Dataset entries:
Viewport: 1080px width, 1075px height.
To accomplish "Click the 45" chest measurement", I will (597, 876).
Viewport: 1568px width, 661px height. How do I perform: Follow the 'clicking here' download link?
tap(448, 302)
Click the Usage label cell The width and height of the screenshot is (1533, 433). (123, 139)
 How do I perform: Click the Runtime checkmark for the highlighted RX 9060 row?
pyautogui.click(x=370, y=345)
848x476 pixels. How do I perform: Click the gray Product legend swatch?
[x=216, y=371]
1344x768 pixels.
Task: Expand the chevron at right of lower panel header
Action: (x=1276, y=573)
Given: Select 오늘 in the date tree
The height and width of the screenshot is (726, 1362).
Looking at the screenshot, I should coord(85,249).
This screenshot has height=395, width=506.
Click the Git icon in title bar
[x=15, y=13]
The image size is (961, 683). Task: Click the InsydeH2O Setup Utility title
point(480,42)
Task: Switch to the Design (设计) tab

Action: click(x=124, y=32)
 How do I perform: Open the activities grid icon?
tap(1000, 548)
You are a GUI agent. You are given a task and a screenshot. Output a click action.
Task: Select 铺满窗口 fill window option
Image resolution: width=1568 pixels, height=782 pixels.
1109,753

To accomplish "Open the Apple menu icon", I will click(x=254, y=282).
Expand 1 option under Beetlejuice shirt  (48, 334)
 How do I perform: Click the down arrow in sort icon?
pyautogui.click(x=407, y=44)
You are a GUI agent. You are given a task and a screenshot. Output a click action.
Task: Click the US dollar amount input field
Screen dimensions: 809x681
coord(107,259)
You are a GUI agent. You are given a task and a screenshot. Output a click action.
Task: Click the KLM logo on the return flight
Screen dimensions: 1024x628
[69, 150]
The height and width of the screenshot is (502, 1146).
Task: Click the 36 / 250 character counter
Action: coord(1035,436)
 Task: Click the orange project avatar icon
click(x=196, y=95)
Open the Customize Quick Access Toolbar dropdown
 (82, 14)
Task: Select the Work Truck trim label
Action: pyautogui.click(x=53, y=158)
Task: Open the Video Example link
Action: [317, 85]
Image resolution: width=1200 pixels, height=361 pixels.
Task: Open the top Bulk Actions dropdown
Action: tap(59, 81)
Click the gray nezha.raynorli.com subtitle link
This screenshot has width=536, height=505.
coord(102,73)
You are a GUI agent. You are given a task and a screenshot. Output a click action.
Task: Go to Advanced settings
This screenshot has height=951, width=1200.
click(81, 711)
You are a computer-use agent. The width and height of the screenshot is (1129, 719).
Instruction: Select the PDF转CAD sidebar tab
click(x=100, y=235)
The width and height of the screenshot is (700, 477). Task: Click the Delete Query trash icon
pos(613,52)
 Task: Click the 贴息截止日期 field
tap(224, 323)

Problem statement:
Print the data in full, with each line exactly as given.

Worked solution:
Viewport: 1080px width, 1075px height.
To accomplish "Click the 45" chest measurement", I will (597, 876).
Viewport: 1568px width, 661px height. How do I perform: Follow the 'clicking here' download link?
tap(448, 302)
Click the Usage label cell The width and height of the screenshot is (1533, 433). (123, 139)
 How do I perform: Click the Runtime checkmark for the highlighted RX 9060 row?
pyautogui.click(x=370, y=345)
848x476 pixels. How do I perform: Click the gray Product legend swatch?
[x=216, y=371]
1344x768 pixels.
Task: Expand the chevron at right of lower panel header
Action: (x=1276, y=573)
Given: Select 오늘 in the date tree
The height and width of the screenshot is (726, 1362).
Looking at the screenshot, I should coord(85,249).
This screenshot has height=395, width=506.
Click the Git icon in title bar
[x=15, y=13]
The image size is (961, 683). Task: Click the InsydeH2O Setup Utility title
point(480,42)
Task: Switch to the Design (设计) tab

Action: click(x=124, y=32)
 How do I perform: Open the activities grid icon?
tap(1000, 548)
You are a GUI agent. You are given a task and a screenshot. Output a click action.
Task: Select 铺满窗口 fill window option
Image resolution: width=1568 pixels, height=782 pixels.
1109,753

To accomplish "Open the Apple menu icon", I will click(x=254, y=282).
Expand 1 option under Beetlejuice shirt  (48, 334)
 How do I perform: Click the down arrow in sort icon?
pyautogui.click(x=407, y=44)
You are a GUI agent. You are given a task and a screenshot. Output a click action.
Task: Click the US dollar amount input field
Screen dimensions: 809x681
coord(107,259)
You are a GUI agent. You are given a task and a screenshot. Output a click action.
Task: Click the KLM logo on the return flight
Screen dimensions: 1024x628
[69, 150]
The height and width of the screenshot is (502, 1146).
Task: Click the 36 / 250 character counter
Action: coord(1035,436)
 Task: Click the orange project avatar icon
click(x=196, y=95)
Open the Customize Quick Access Toolbar dropdown
 (82, 14)
Task: Select the Work Truck trim label
Action: pyautogui.click(x=53, y=158)
Task: Open the Video Example link
Action: [317, 85]
Image resolution: width=1200 pixels, height=361 pixels.
Task: Open the top Bulk Actions dropdown
Action: tap(59, 81)
Click the gray nezha.raynorli.com subtitle link
This screenshot has width=536, height=505.
coord(102,73)
You are a GUI agent. You are given a task and a screenshot. Output a click action.
Task: Go to Advanced settings
This screenshot has height=951, width=1200.
click(81, 711)
You are a computer-use agent. The width and height of the screenshot is (1129, 719).
Instruction: Select the PDF转CAD sidebar tab
click(x=100, y=235)
The width and height of the screenshot is (700, 477). Task: Click the Delete Query trash icon
pos(613,52)
 Task: Click the 贴息截止日期 field
tap(224, 323)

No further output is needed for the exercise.